Reproduce word for word the lines below, from the first line through the line containing "The height and".

^^^^^^^^

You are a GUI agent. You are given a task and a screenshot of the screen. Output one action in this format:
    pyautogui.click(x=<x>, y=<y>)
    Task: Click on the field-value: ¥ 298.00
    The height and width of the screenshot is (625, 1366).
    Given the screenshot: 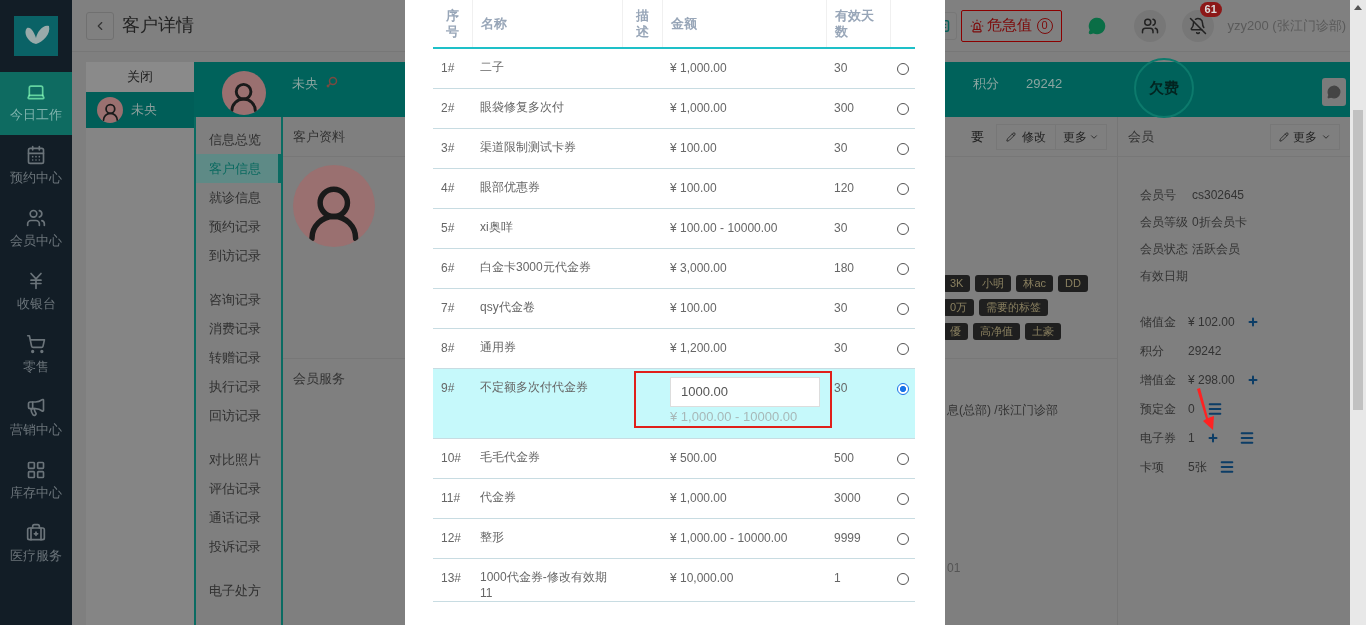 What is the action you would take?
    pyautogui.click(x=1212, y=380)
    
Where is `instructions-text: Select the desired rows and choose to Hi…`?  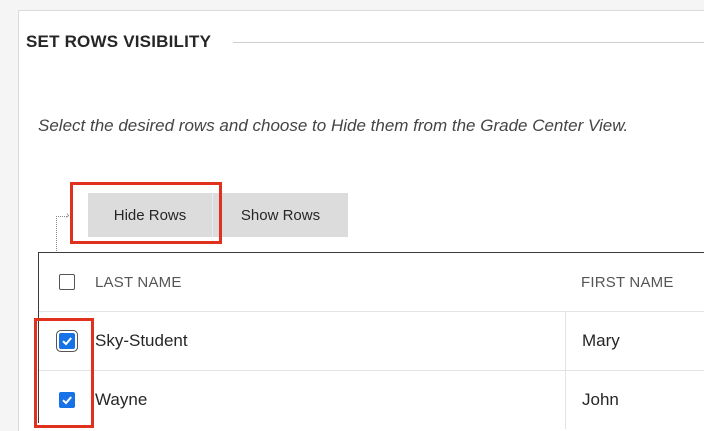 instructions-text: Select the desired rows and choose to Hi… is located at coordinates (334, 126).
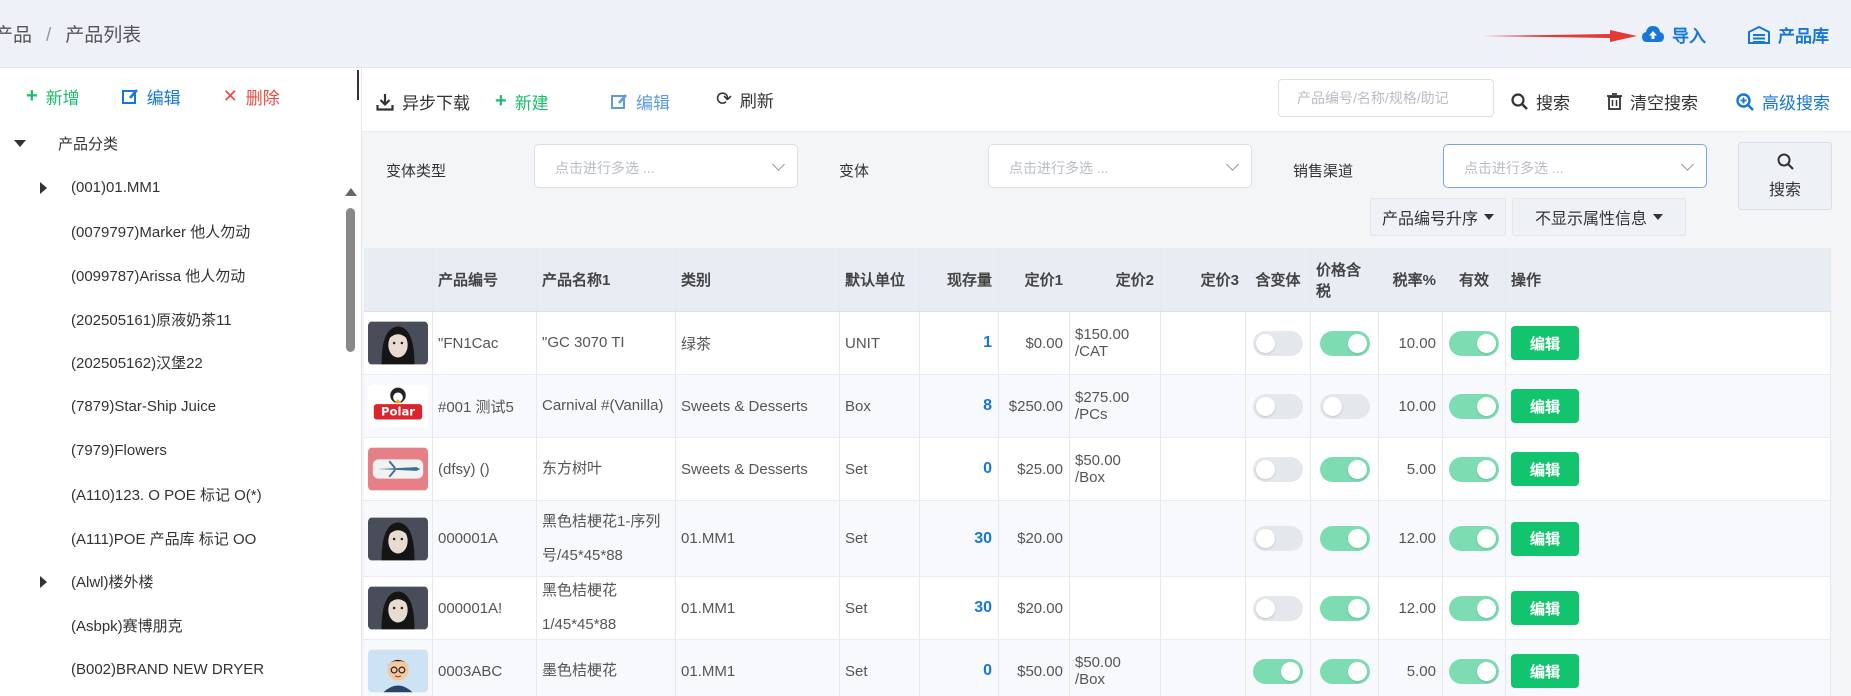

^^^^^^^^

◆ Exercise solution:
You are a GUI agent. You are given a task and a screenshot of the screen. Output one action in this format:
    pyautogui.click(x=<x>, y=<y>)
    Task: Click on the field-value: ¥ 298.00
    The height and width of the screenshot is (625, 1366).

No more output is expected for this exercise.